從HTML文件獲取純文本

通過BeautifulSoup獲取純文本

之前是通過BeautifulSoup (bs4)獲取純文本的，簡單演示如下：

from bs4 import BeautifulSoup

htmfile = 'myweb.htm'
html = open(htmfile, 'r', encoding='utf-8')
htmlpage = html.read()
soup = BeautifulSoup(htmlpage.strip(), 'html.parser')
print(soup.text)

但是這樣做的問題在于，其控制文本的格式或許與瀏覽器端顯示的不一樣
瀏覽器端顯示的格式：

2018-06-01 14_36_17-Document.png

bs4抓取的文本格式如下：

2018-06-01 15_06_04-.png

為什么會這樣呢？
因為在html源碼中，存在這樣的換行：

2018-06-01 15_09_30-Document.png

可以理解為bs4僅僅將html中的tag什么的去除了，但是并沒有考慮格式與瀏覽器顯示一致。

經過一番搜索，終于找到相應的方案

通過HTMLParser獲取純文本

HTMLParser是可以無視tag中的換行符的，如同瀏覽器一樣，只要在tag中的文本，如<p>等，無論是否換行，在瀏覽器都是顯示為一行。
安裝：

pip install HTMLParser

但是安裝之后運行，或許會提示找不到markupbase module的錯誤。
可以去如下地址下載：markupbase
然后將_markupbase.py更名為markupbase.py，并拷貝到python安裝路徑的：Lib\site-packages目錄下，如: D:\python36\Lib\site-packages
具體的代碼如下，我是將其單獨寫在一個python代碼文件中，方便重用：

from re import sub
from sys import stderr
#need download https://pypi.org/project/micropython-_markupbase/3.3.3-1/#files,
#  and copy _markupbase.py to \Lib\site-packages, then rename it to markupbase.py
# this library make html content to be right format
# 不能直接使用HTMLParser，而是用html.parser，
# 否則如果環(huán)境是python3.x，會遇到兼容問題
# from HTMLParser import HTMLParser
from html.parser import HTMLParser
from traceback import print_exc
from bs4 import BeautifulSoup

class _DeHTMLParser(HTMLParser):
    def __init__(self):
        HTMLParser.__init__(self)
        self.__text = []

    def handle_data(self, data):
        text = data.strip()
        if len(text) > 0:
            text = sub('[ \t\r\n]+', ' ', text)
            self.__text.append(text + ' ')

    def handle_starttag(self, tag, attrs):
        if tag == 'p':
            self.__text.append('\n\n')
        elif tag == 'br':
            self.__text.append('\n')
        elif tag == 'div':
            self.__text.append('\n')

    def handle_startendtag(self, tag, attrs):
        if tag == 'br':
            self.__text.append('\n\n')

    def text(self):
        return ''.join(self.__text).strip()

def dehtml(text):
    try:
        parser = _DeHTMLParser()
        parser.feed(text)
        parser.close()
        return parser.text()
    except:
        print_exc(file=stderr)
        #If invoke exception, then return text by beautifulsoup
        soup = BeautifulSoup(text, 'html.parser')
        return soup.text

之后提取的文本就是符合我們格式要求的：

2018-06-01 15_19_08-htmltotext [D__Blade_MorningStar.Demo_github_htmltotext] - ..._txt_159343589_0cd.png

主程序代碼

包括：解壓htm壓縮包，提取純文本，拆分文本文件
拆分文本文件，我是每500行就拆為一個小的文本文件
但是，考慮到避免將一個完整的段落文字拆到幾個文本文件中，加入了最后一行必須以句號：.為結尾（相對英文文件文本）如果是漢語，可以加入結尾是否是漢字句號：。

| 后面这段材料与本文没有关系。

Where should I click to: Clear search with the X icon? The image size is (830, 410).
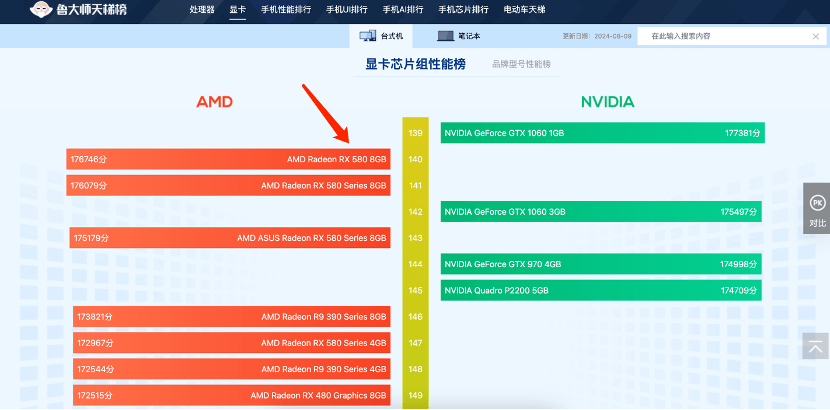[815, 36]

的判斷。
壓縮文件相對于程序代碼路徑：./htmzip
解壓的htm文件相對于程序代碼路徑：./htm
txt文件相對于程序代碼路徑：./txt
完整主程序代碼：

import os
import parsehtmltext
import zipfile

def startjob():
    zipfilelist = getfilelist('./htmzip', '.zip')
    count = 1
    for filepath in zipfilelist:
        (filefolder, zipfilename) = os.path.split(filepath)
        print('handle the %d file: %s start' % (count, zipfilename))
        unzipfolder = './htm/%s' % (zipfilename)
        unzip(filepath, unzipfolder)
        htmlfilelist = getfilelist(unzipfolder, '.htm')
        if len(htmlfilelist) > 0:
            txtfilelist = splithtmltotxt(htmlfilelist[0],
                                         './txt/%s' % (zipfilename))
            print(txtfilelist)
        count += 1

def getfilelist(folderpath, extension):
    filelist = []
    for (root, dirs, files) in os.walk(folderpath):
        for filename in files:
            if filename.lower().endswith(extension.lower()):
                filepath = os.path.join(root, filename).replace('\\','/')
                filelist.append(filepath)
    return filelist

def splithtmltotxt(htmfile, txtfolder):
    html = open(htmfile, 'r', encoding='utf-8')
    htmlpage = html.read()
    wholetextlines = parsehtmltext.dehtml(htmlpage).split('\n')
    if len(wholetextlines) == 1 and len(wholetextlines[0].strip()) > 100:
        wholetextlines = wholetextlines[0].split('.')
    testblock = []

    if os.path.isdir(txtfolder):
        pass
    else:
        os.mkdir(txtfolder)
    txtfilelist = []
    #整體計數(shù)器
    count = 1
    #用于單文本文件行數(shù)的計數(shù)器
    eachcount = 0
    #文本文件數(shù)量的計數(shù)器
    txtfilecount = 1
    totalcount = len(wholetextlines)
    # print(wholetextlines)
    # print(totalcount)
    for line in wholetextlines:
        if line.split():
            testblock.append(line.strip() + '\n')
            eachcount += 1
        # print('each count is %d, count is %d, total count is %d' % (eachcount, count, totalcount))
        if (eachcount >= 500
            and (line.endswith('\n') or line.strip().endswith('.')))\
                or count == totalcount:
            txtfilename = '%s/%d.txt' % (txtfolder, txtfilecount)
            with open(txtfilename, 'w', encoding='utf-8') as f:
                f.writelines(testblock)
            # print('save txt file: %s'% txtfilename)
            txtfilelist.append(txtfilename)
            #reset single counter
            testblock = []
            eachcount = 0
            txtfilecount += 1
        count += 1
    return txtfilelist

def unzip(sourcefile, unzipfolder):
    with zipfile.ZipFile(sourcefile) as zip_file:
        if os.path.isdir(unzipfolder):
            pass
        else:
            os.mkdir(unzipfolder)
        for names in zip_file.namelist():
            zip_file.extract(names, unzipfolder)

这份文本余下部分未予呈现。